Biomea Fusion, Inc. (“Biomea” or “the Company”) (Nasdaq: BMEA), a
clinical-stage biopharmaceutical company dedicated to discovering
and developing oral covalent small molecules to treat and improve
the lives of patients with metabolic diseases and genetically
defined cancers, reported first quarter 2024 financial results and
corporate highlights.
“Over the last two months we have seen a significant increase in
the rate of enrollment for the expansion phase cohorts of our Phase
1/2 study, COVALENT-111, investigating BMF-219 in patients with
type 2 diabetes. There is currently a waitlist for the fourth
cohort which we expect will open for enrollment in the second half
of this year. We have also seen a significant increase in the
rate of enrollment of our Phase 2 study, COVALENT-112, in patients
with type 1 diabetes following the press release which provided an
early look at the first two patients dosed with BMF-219. Here we
highlighted the first two patients dosed with BMF-219 demonstrated
an increase in C-peptide Index (Amount of C-peptide secreted per
unit of glucose) during the early stages of treatment. This is
truly an exciting and validating update on our progress in type 1
diabetes. Patients with type 2 diabetes have lost about 50% of
their pool of beta cells while patients with type 1 diabetes have
lost at least 90% of their beta-cell pool at diagnosis and are
therefore not able to produce sufficient insulin to address the
glucose levels in their blood. Currently approved treatments for
diabetes are mostly chronic treatments helping patients to reduce
the blood glucose while the mass and function of the beta cells
continues to decline. We have now demonstrated in multiple
preclinical experiments that BMF-219 has the potential to address
diabetes at the root cause level by improving the function and mass
of beta cells. The data we reported from the escalation portion of
our clinical study COVALENT-111 in the first quarter of 2024
demonstrated for the first time how an agent can achieve durable
glycemic control while patients are off therapy, supporting the
disease-modifying potential of BMF-219 to address a root cause of
diabetes,” stated Thomas Butler, Biomea Fusion’s Chief Executive
Officer and Chairman of the Board. “In 2024, we expect to continue
to advance our clinical programs with BMF-219 in diabetes and plan
to report multiple data readouts throughout the remainder of the
year, including topline Week 26 data of over 200 patients from our
Phase 1/2 study, COVALENT-111, in type 2 diabetes, and topline Week
26 data from approximately 40 patients enrolled in the open label
portion of our Phase 2 study, COVALENT-112, in type 1 diabetes
patients. Our goal is to deliver a short-term, non-chronic
treatment that will reconstitute insulin-producing beta cells,
allowing the patients’ own bodies to normalize blood sugar
levels.”
DIABETES
COVALENT-111 (BMF-219 for Type 2 Diabetes)

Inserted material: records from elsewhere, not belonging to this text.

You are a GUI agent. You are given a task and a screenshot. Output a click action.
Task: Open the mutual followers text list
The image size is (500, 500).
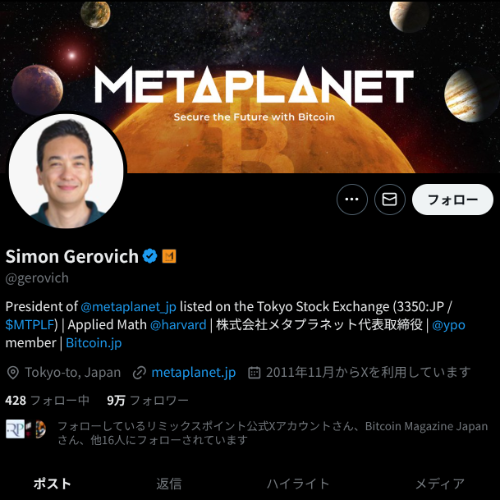(273, 433)
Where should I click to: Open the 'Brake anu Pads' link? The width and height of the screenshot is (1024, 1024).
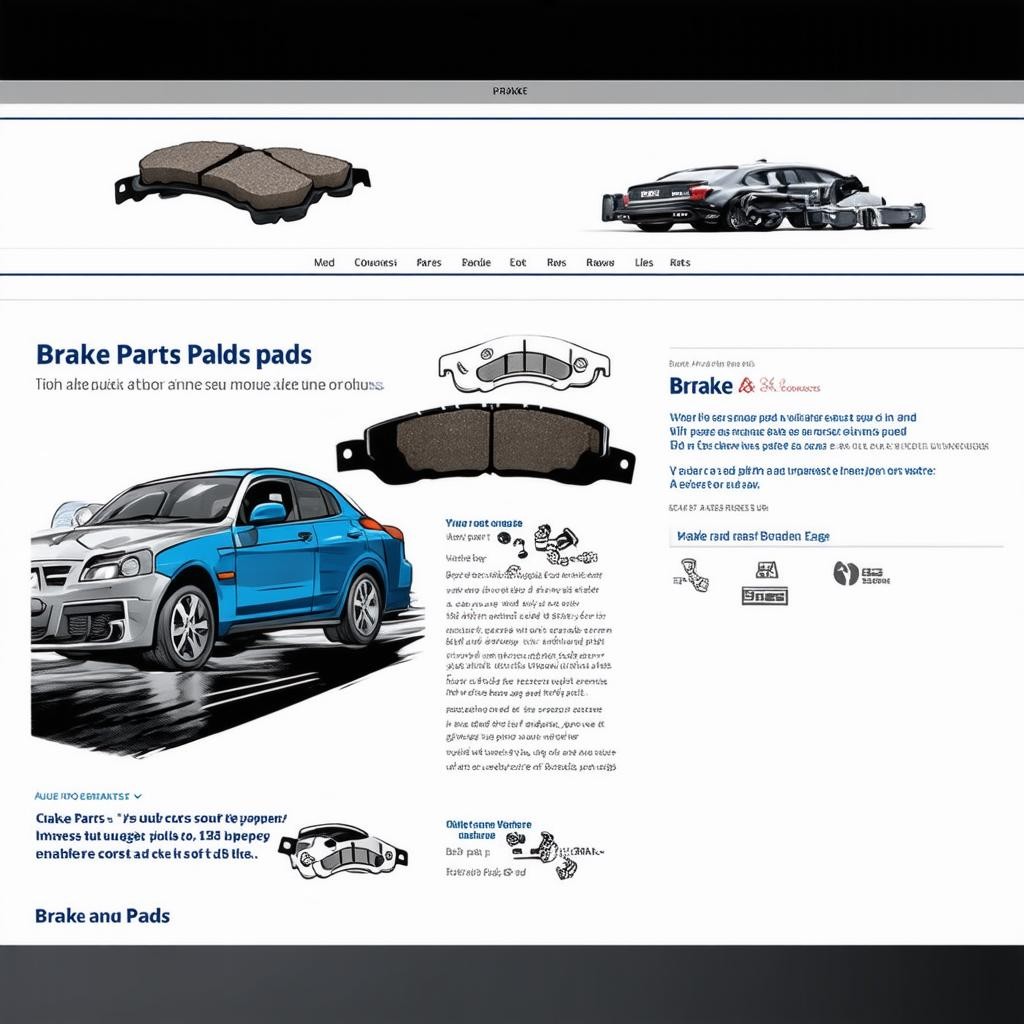(x=102, y=915)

- Reported positive data from the
escalation portion of Phase 2 study (COVALENT-111) in type 2
diabetes patients, supporting the disease-modifying potential of
BMF-219 to address a root cause of diabetes: loss of healthy,
insulin-producing beta cells.
- After just a 4-week treatment period in
type 2 diabetes patients, who had previously failed standard of
care (HbA1c ≥7.0% and ≤10.5%), BMF-219 demonstrated continued
glycemic control at 26 weeks, or five months, after cessation of
dosing. Here, a durable glycemic response (≥1.0% HbA1C reduction)

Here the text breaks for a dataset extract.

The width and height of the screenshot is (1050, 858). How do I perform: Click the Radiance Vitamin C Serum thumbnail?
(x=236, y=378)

was seen in 20% and 36% of patients in once daily 100 mg and 200 mg
cohorts, respectively.
- A general dose response was observed from BMF-219 in type 2
diabetes patients supported by dose-dependent PK response. 50mg
cohort had the lowest placebo adjusted mean percent change of A1c
(-0.04%) while 200mg with food cohorts achieved the highest change
of A1c (-1.4%).
- BMF-219 was generally well tolerated with no serious adverse
events and no adverse event-related study discontinuations, and no
symptomatic or clinically significant hypoglycemia.
- 100mg and 200mg dose levels have been selected for the first 3
Arms of the Expansion Phase, which will dose patients up to 12
weeks (compared to 4 weeks in the Escalation Phase) and extended
follow-up to Week 52.
Anticipated 2024
Milestones:
- On track to complete 400 mg cohort from
the Escalation Phase of COVALENT-111.
- On track to complete enrollment of the
first three expansion cohorts of COVALENT-111 (n=216) in type 2
diabetes patients with poorly controlled diabetes and provide
topline 26-week follow-up data.
COVALENT-112 (BMF-219 for Type 1 Diabetes)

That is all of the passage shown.